* **Written task**
Update the part of the items that opens with the line containing "What do you see at coordinates (161, 520)" and closes with the line containing "center [161, 520].", replacing "screenshot" with "screen capture" and leaving everything else unchanged. Omit the pictures from your answer.

* **Data supplied**
* * * * *

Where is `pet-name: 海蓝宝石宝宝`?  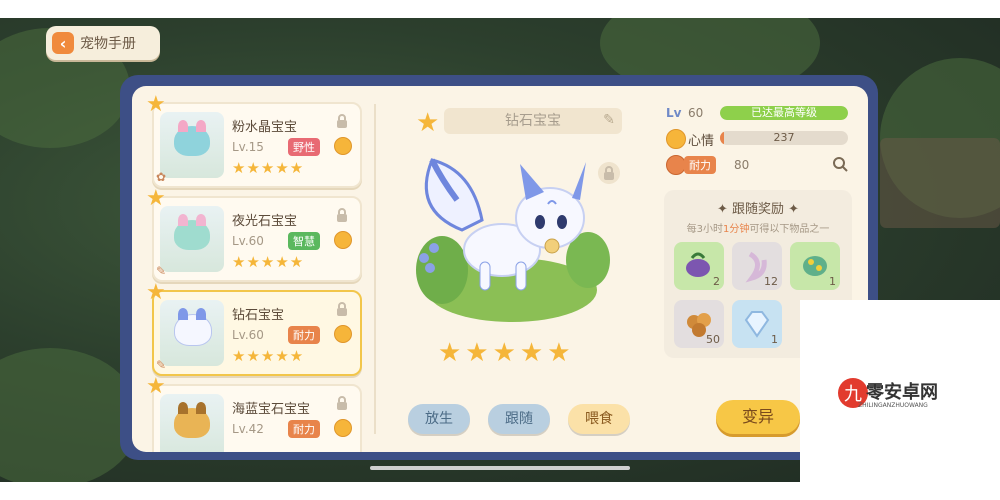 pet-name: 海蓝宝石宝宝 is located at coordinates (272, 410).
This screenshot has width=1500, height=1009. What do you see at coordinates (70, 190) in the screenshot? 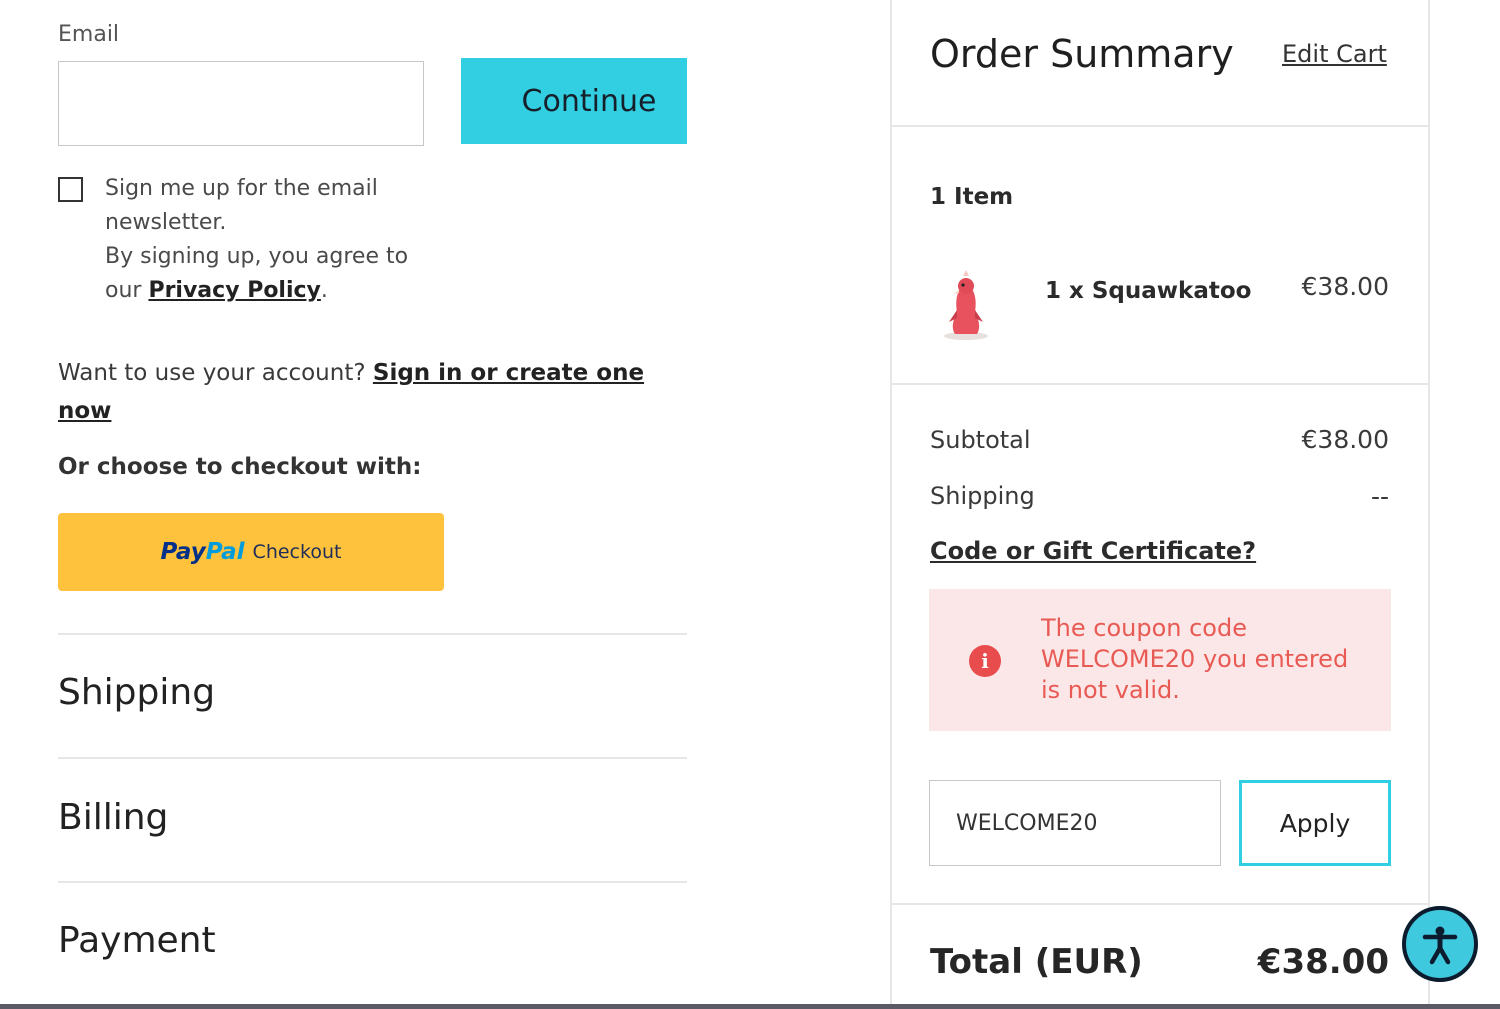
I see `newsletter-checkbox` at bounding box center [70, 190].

* * * * *

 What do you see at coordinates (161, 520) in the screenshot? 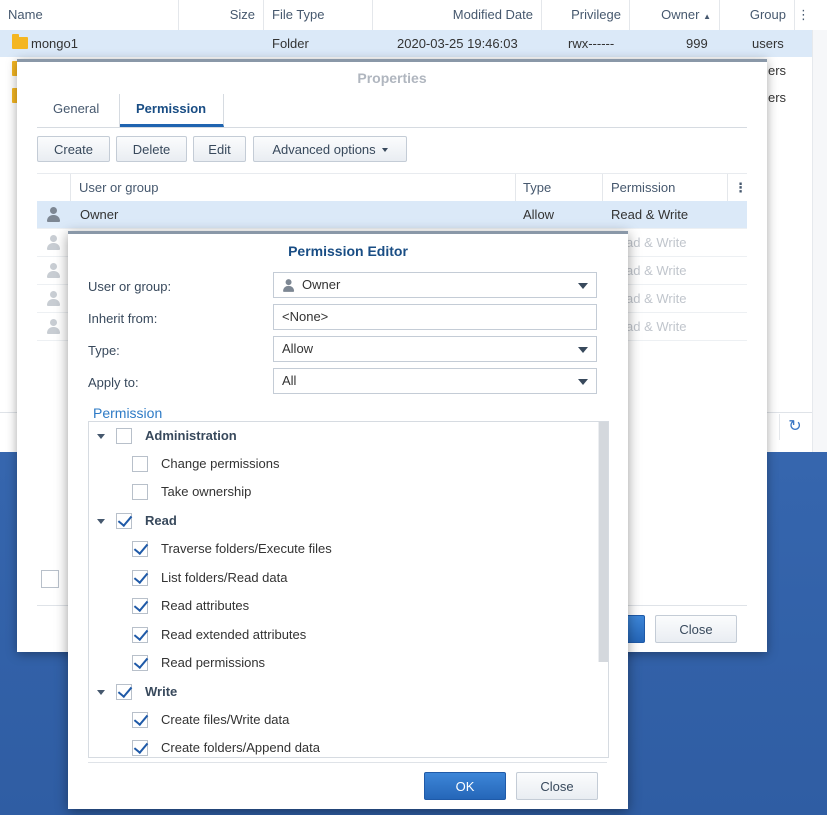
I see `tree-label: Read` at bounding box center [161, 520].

* * * * *

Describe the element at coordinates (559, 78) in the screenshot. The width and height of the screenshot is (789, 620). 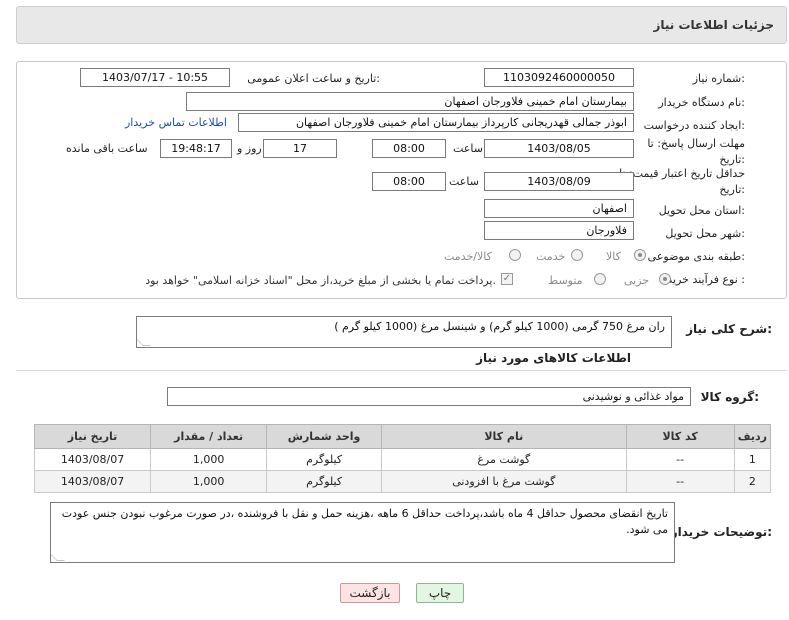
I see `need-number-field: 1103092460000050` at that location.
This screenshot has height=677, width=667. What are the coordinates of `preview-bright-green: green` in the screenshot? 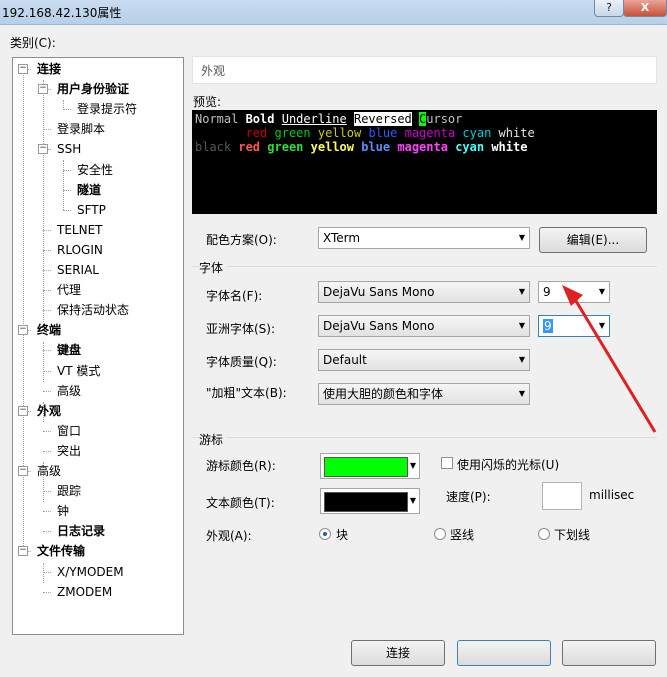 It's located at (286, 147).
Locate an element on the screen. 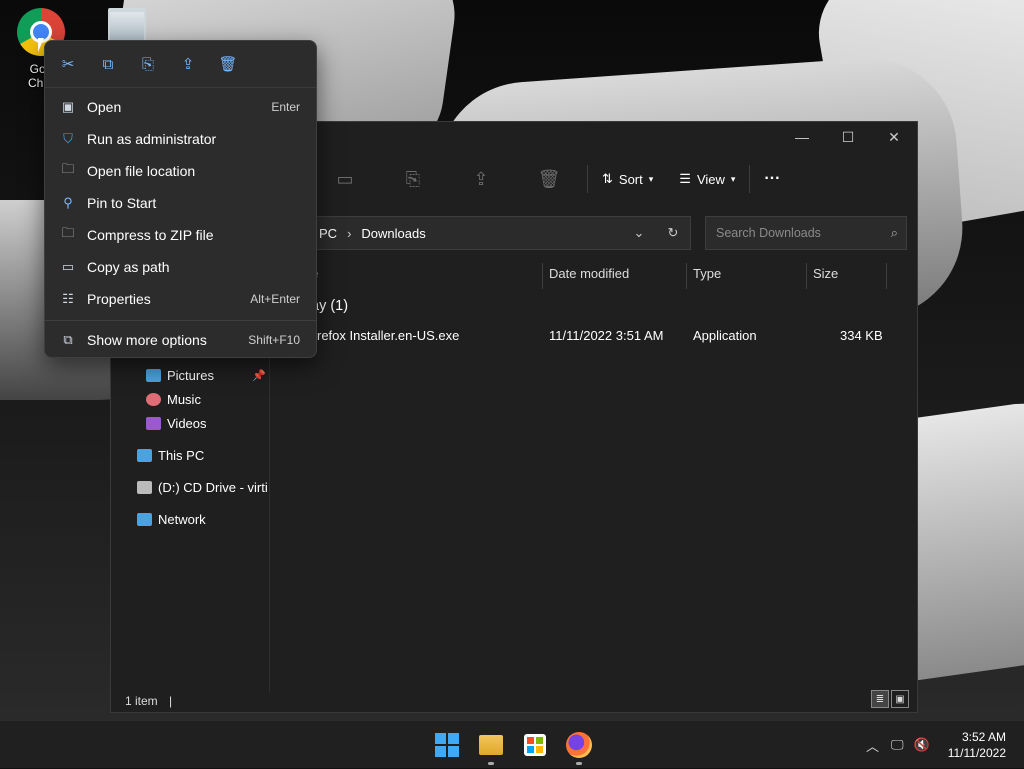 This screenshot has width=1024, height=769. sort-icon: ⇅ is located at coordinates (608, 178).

* * * * *

* **Output of the exercise**
 What do you see at coordinates (161, 520) in the screen capture? 
I see `tree-label: Read` at bounding box center [161, 520].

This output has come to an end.